→ **What the exercise asks**
Transcribe all of the data exactly. Omit the pictures.

(Screenshot grounding data)
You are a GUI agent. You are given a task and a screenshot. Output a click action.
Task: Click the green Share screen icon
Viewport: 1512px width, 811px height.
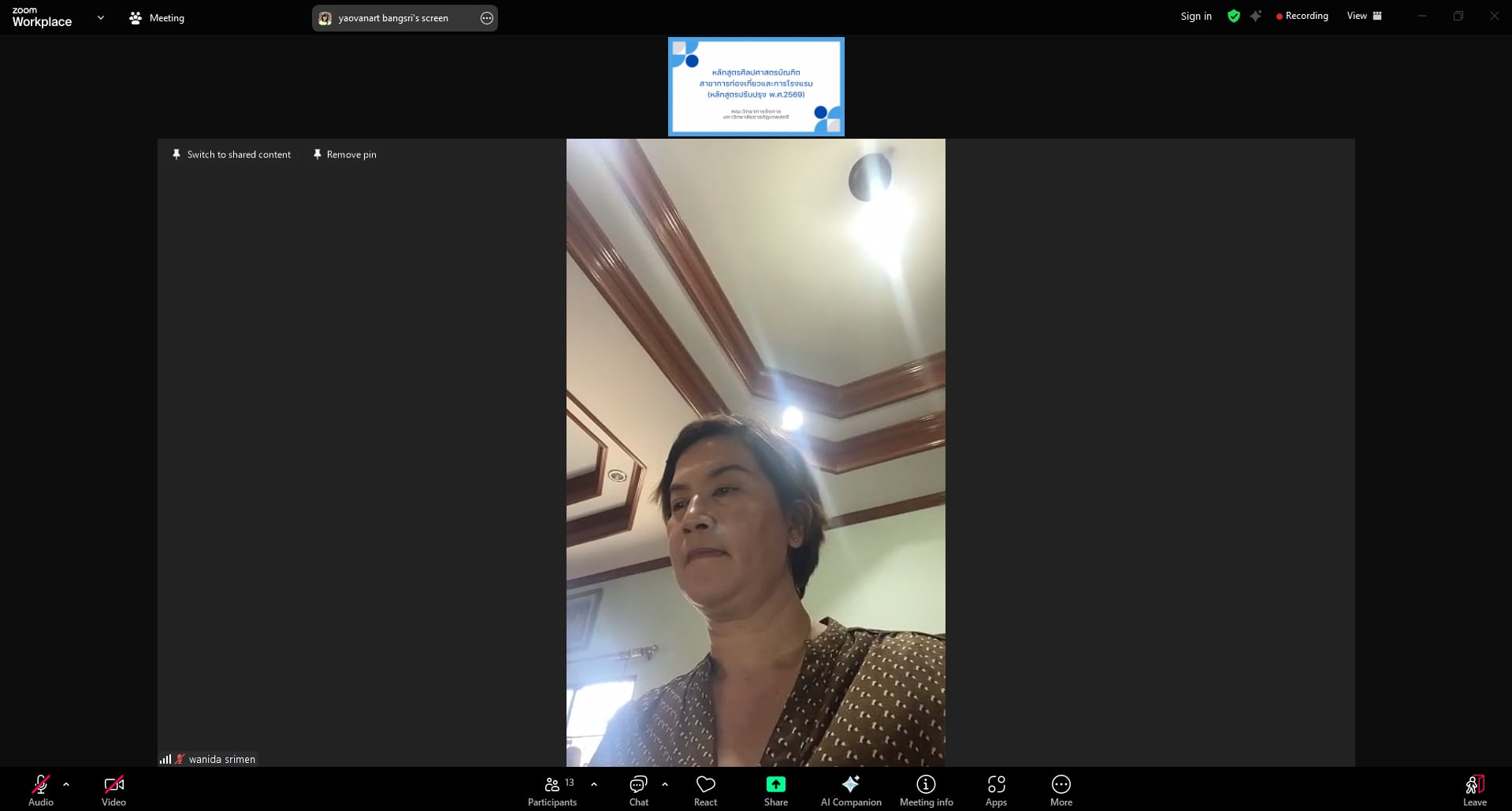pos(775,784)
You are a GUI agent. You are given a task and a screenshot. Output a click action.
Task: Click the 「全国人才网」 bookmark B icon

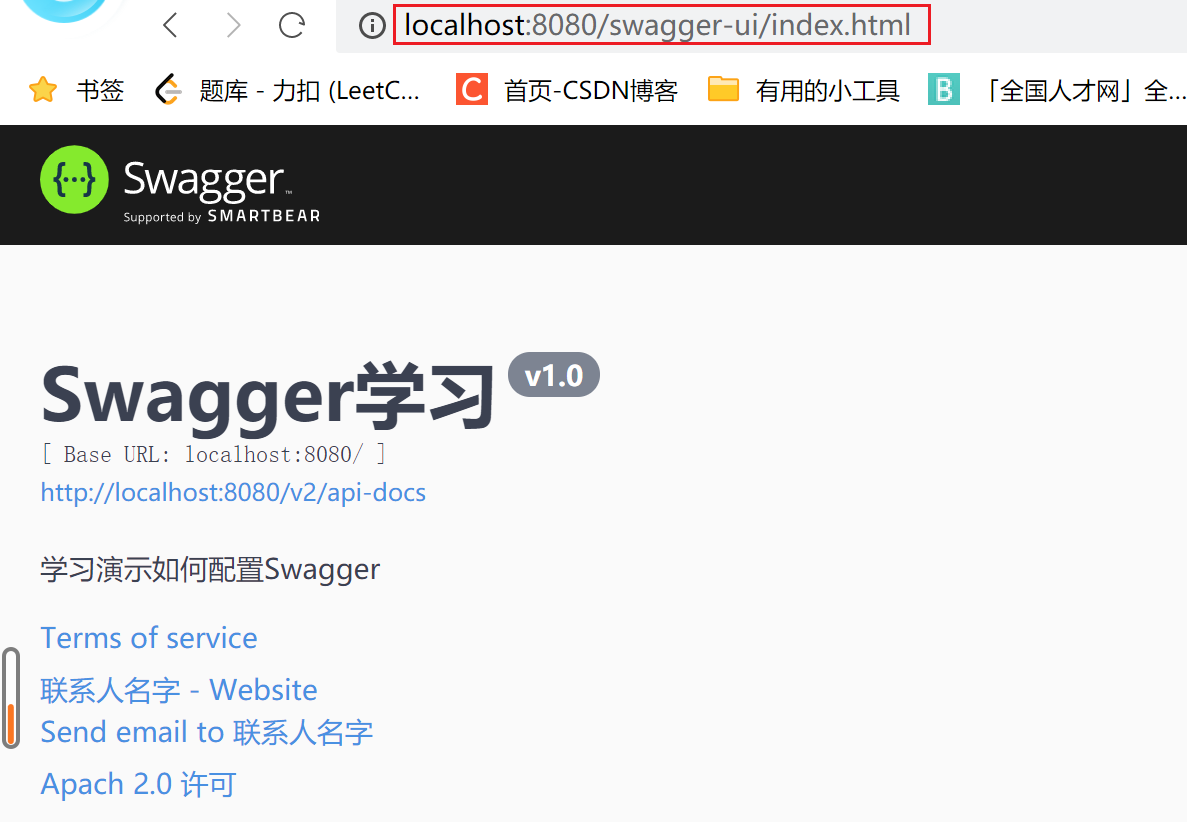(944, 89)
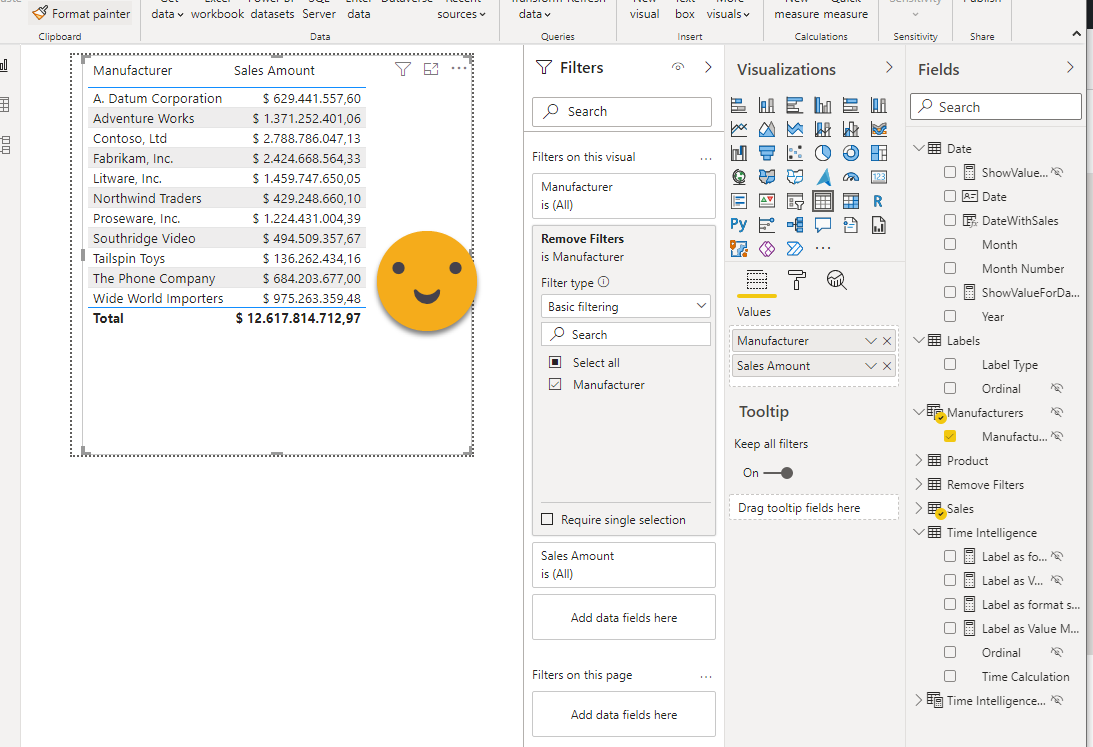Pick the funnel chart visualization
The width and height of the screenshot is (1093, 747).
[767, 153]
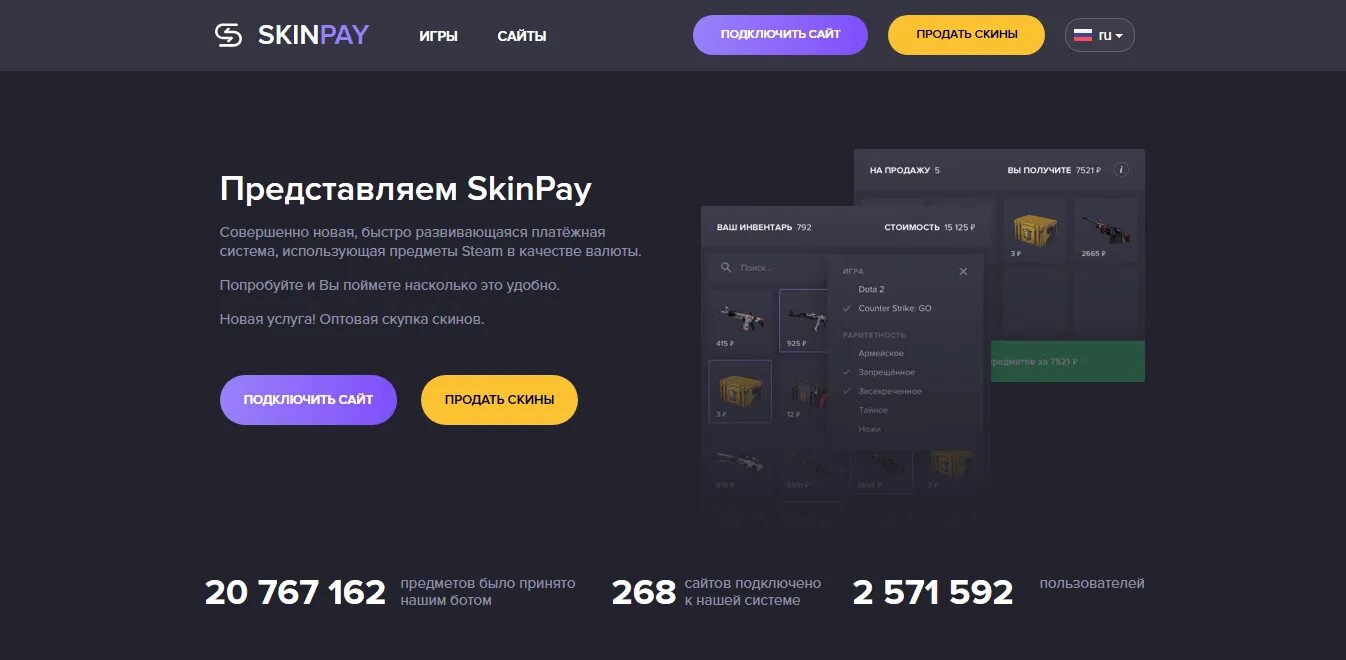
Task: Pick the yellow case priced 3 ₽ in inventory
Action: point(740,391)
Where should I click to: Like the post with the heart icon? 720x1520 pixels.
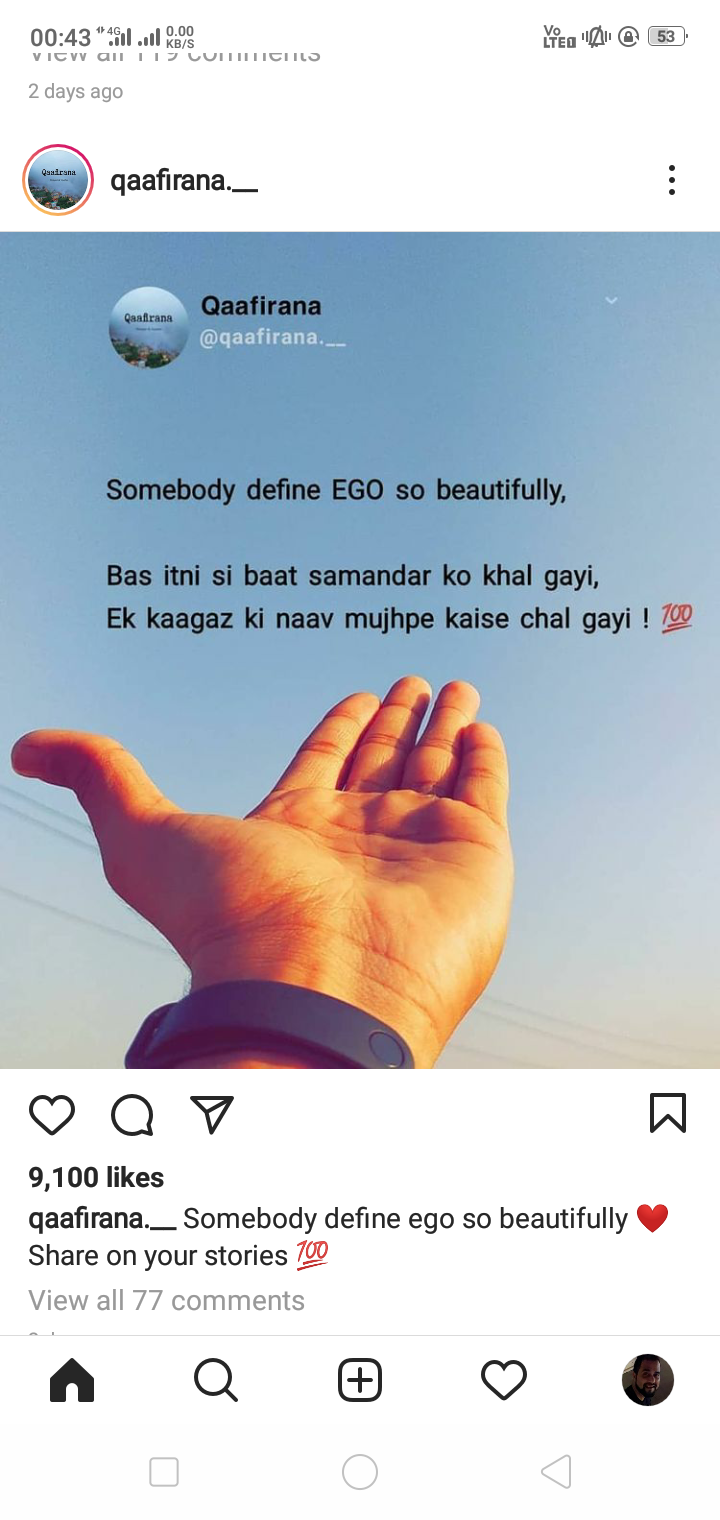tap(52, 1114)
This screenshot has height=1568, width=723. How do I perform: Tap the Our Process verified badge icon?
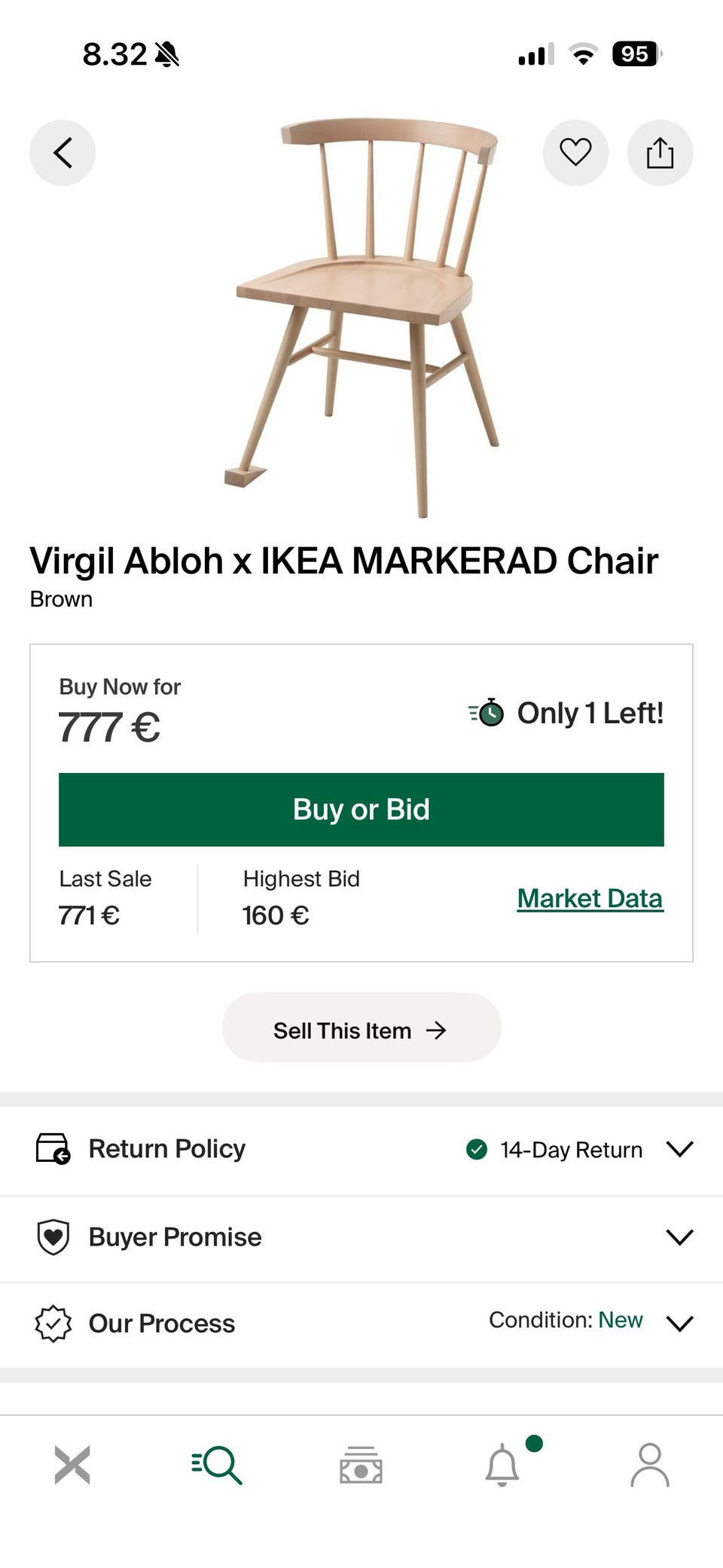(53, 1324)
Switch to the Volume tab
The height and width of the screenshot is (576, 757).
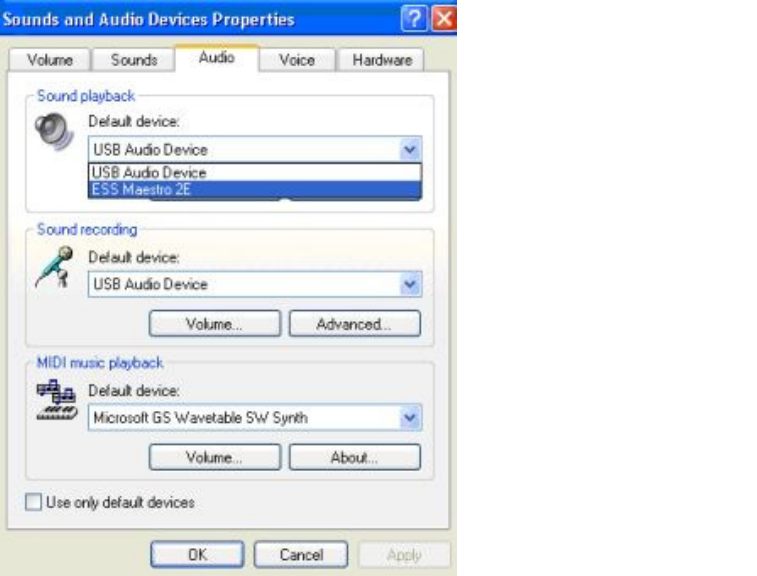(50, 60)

→ **Reply to the task**
You are a GUI agent. You are given a task and a screenshot. Output a click action.
Task: Click the green Share screen icon
Viewport: 1512px width, 811px height.
pos(775,784)
You are a GUI agent. You are given a task and a screenshot. Output a click action.
Task: Click the 「全国人才网」 bookmark B icon

(944, 89)
Pick the funnel chart visualization
The width and height of the screenshot is (1093, 747).
[767, 153]
Task: Pick the yellow case priced 3 ₽ in inventory
Action: point(740,391)
Where should I click to: Like the post with the heart icon? 720x1520 pixels.
tap(52, 1114)
This screenshot has height=1568, width=723. How do I perform: Tap the Our Process verified badge icon?
(53, 1324)
Switch to the Volume tab
The height and width of the screenshot is (576, 757).
(50, 60)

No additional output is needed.